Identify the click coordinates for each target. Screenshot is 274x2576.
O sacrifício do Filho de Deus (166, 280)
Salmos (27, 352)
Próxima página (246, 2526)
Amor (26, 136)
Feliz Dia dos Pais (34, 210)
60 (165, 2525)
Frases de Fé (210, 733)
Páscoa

Try it:
Exactly as they stand, restate all the lines of the listing.

Task answer:
Identify the click coordinates for each target. Screenshot is 274x2576.
O sacrifício do Filho de Deus (166, 280)
Salmos (27, 352)
Próxima página (246, 2526)
Amor (26, 136)
Feliz Dia dos Pais (34, 210)
60 (165, 2525)
Frases de Fé (210, 733)
Páscoa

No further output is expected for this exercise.